--- START OF QUOTED TEXT ---
OK, what's wrong with this picture? After three straight winning sessions to close out last week, the markets roared forward again today: The Dow gained 378 points, and the Nasdaq, S&P 500, and FOOL 50 had similar 4%-5% gains.

Most of the financial media will be guessing whether this marks the start of a new bull market, or if it's just another false bear rally. We would, too, but we don't know the answer. And neither does anyone else, frankly.

Money manager David Dreman recently challenged a writer to show him a successful, consistent market timer. "Not one of them has ever survived," he said.

And you know what? He's right. So rather than trying to time entry and exit points, we'll hope for the best, expect the worst, and stick with our Foolish investing principles.

In today's Motley Fool Take:

Signs of a Rebound

When times are bad, one of the first belt-tightening measures for many companies is slashing advertising budgets. Conversely, when a rebound seems near, you can expect ad spending to pick up. And thus it's interesting to look at recent earnings reports from the nation's largest newspaper publishers.

Today, Gannett(NYSE: GCI) matched estimates with a profit of $0.66 a share in the third quarter, with revenue rising 4.2% to $1.58 billion. The company publishes USA Today and 93 other daily papers and owns 22 television stations. Thanks to political campaigning in September, TV advertising was very strong during the quarter, rising 24%. Newspaper ad revenue, however, edged up just 2%.

Aside from the political spending, CEO Douglas McCorkindale indicated advertising was beginning to rebound across the board for Gannett's higher-rated television stations. On the newspaper side, local ad spending was up 3%, but national classified sales dropped 2%. And, if USA Today is any indication, some of the hardest-hit sectors aren't yet seeing daylight. The paper's third-quarter results "continue to reflect, in part, lower demand for financial and technology-related advertising."

E.W. Scripps (NYSE: SSP) , like Gannett, has a stable of television interests that helped boost its third-quarter earnings. Meanwhile, Knight Ridder(NYSE: KRI), the nation's second-largest newspaper publisher behind Gannett, saw a slight drop in revenue. Finally, Wall Street Journal publisher Dow Jones(NYSE: DJ), heavily reliant on financial and technology advertising, saw a sharp decrease in profits.

In summary, it appears smaller, localized businesses are beginning to accelerate ad spending, along with retailers and auto makers nationally. But while these areas see better times ahead, most of the tech and financial sectors don't, and are maintaining defensive postures.

Quote of Note

"The past is a source of knowledge, and the future is a source of hope. Love of the past implies faith in the future." -- Stephen Ambrose (1936-2002)
--- END OF QUOTED TEXT ---
# [TASK SET]
1. According to the market commentary, by how much did Gannett's TV advertising rise in the third quarter?
2. Write the next part of the market commentary, picking up after the closing quote.
--- START OF INFORMATION PROVIDED ---
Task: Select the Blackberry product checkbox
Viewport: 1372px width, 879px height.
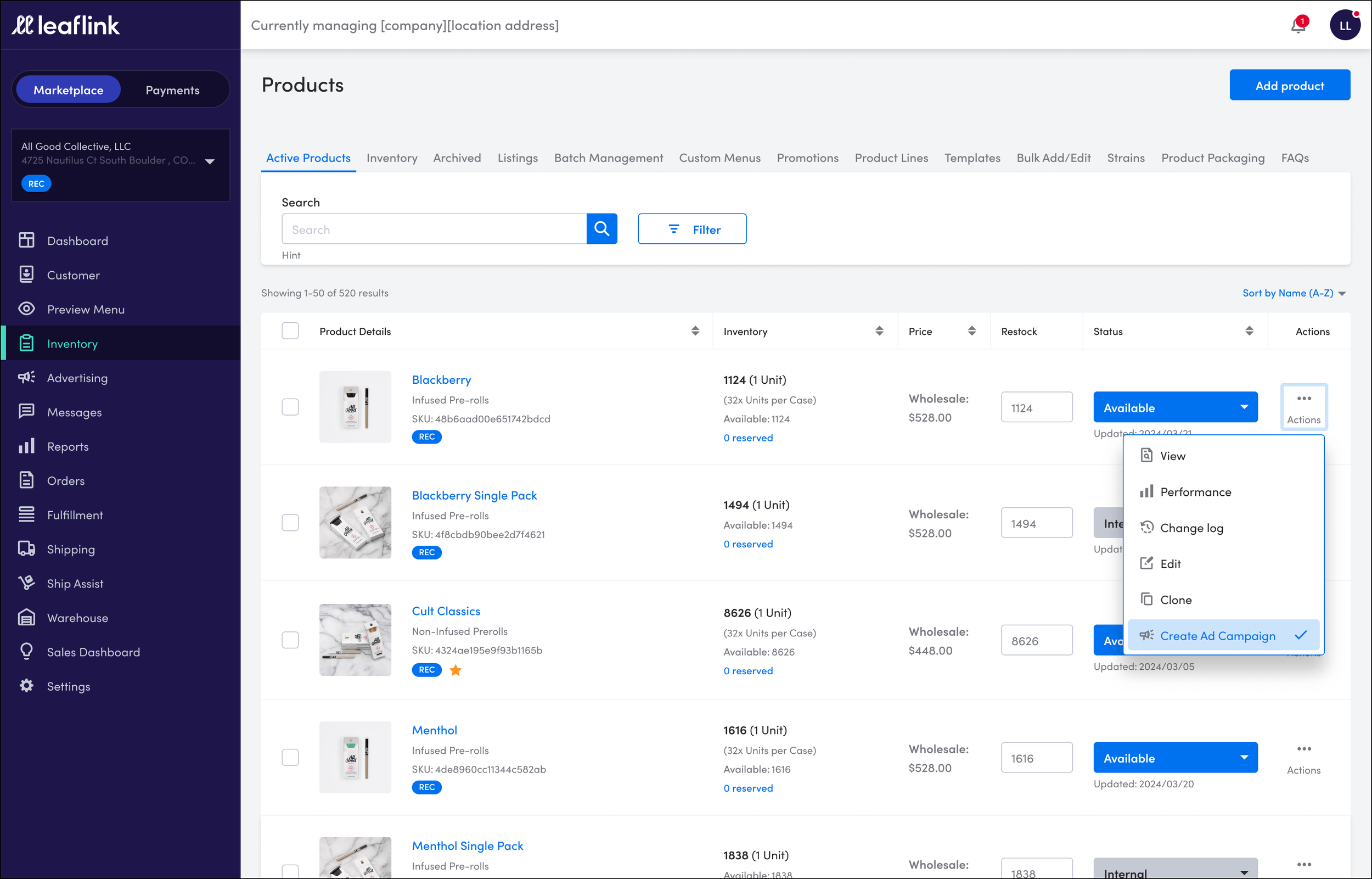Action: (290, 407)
--- END OF INFORMATION PROVIDED ---
--- START OF INFORMATION PROVIDED ---
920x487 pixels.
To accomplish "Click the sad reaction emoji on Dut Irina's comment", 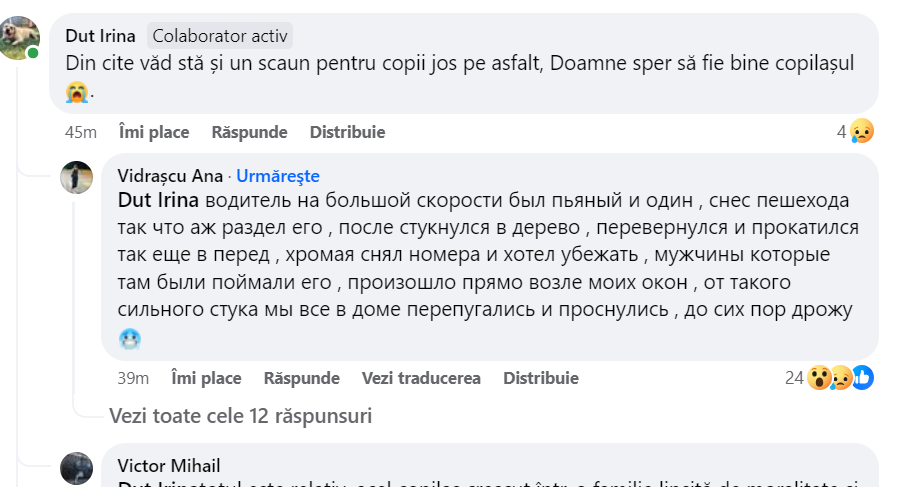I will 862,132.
--- END OF INFORMATION PROVIDED ---
--- START OF INFORMATION PROVIDED ---
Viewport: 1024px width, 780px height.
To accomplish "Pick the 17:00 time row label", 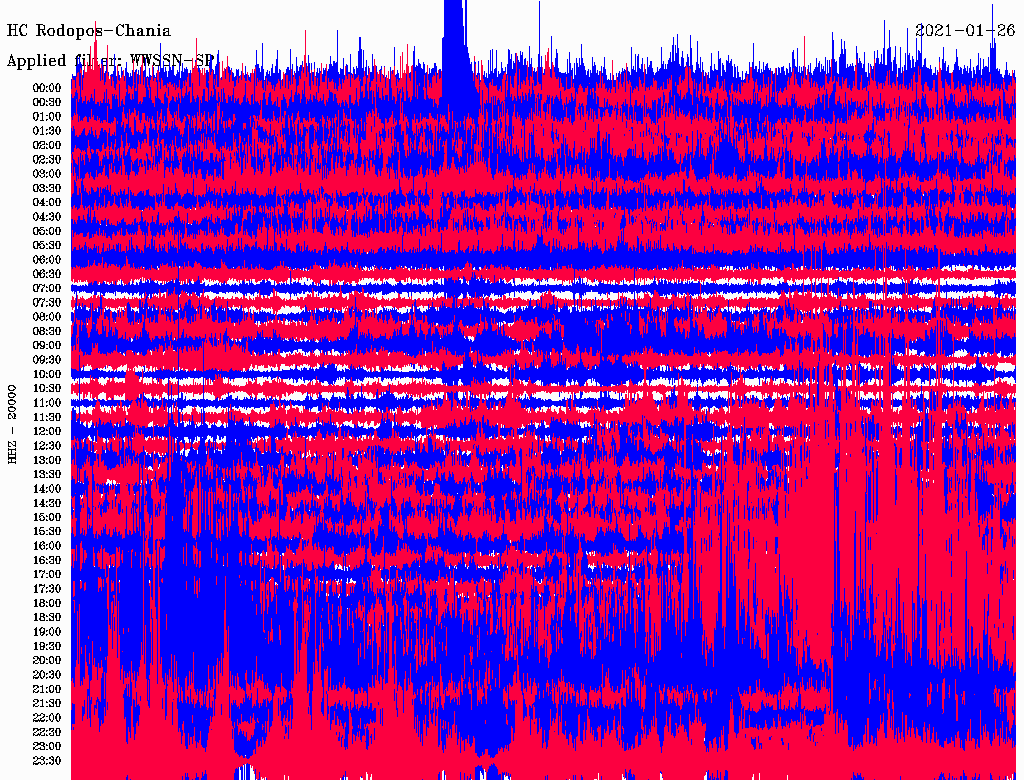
--- END OF INFORMATION PROVIDED ---
# [OUTPUTS BY TASK]
1. 24%

2.
Debt Rising for Retirees

College kids, stranded travelers, and Sex and the City stars aren't the only ones that consider a credit card their lifeline. The silver-haired set relies on plastic now more than ever.

A decade ago, just 18% of Americans over the age of 65 carried an outstanding balance on credit cards, according to SRI Consulting Business Intelligence. Today, nearly half of all card-holding seniors carry unpaid balances month to month.

Though their debt levels lag behind the junior set, the amount of money the elderly borrows is creeping upward. The average credit card balance for senior citizens is around $2,000, compared to the average balance of $3,224 carried by whippersnappers ages 25 to 34. And it's only a matter of time before their debt levels mirror one another. Credit Card Nation author Robert Manning told The Mercury News that the use of credit by senior citizens will eventually be no different from that of the general population.

It's not keggers or kicky Prada pumps driving Grams and Gramps into debt. Necessities such as prescription drugs and groceries -- and even doling out money to struggling relatives -- are behind the rising rate of debt among the elderly. With health-care costs on the rise, and interest rates on income-preserving investments such as CDs on the downslide, items that were once well within their fixed-income budgets have become unaffordable. And the picture doesn't get any clearer as the aging population lives longer, outliving their retirement savings.

For those whose income-earning years are but a fuzzy memory, it can be hard to find ways to cut back -- or earn more. And the temptations of borrowing are ripe -- especially if you own your home and have a good, long-standing credit history. Still, the same rules of credit management we preach to the young apply to senior citizens:

Ask mom, er, Junior for a loaner -- or consider other sources to supplement your income.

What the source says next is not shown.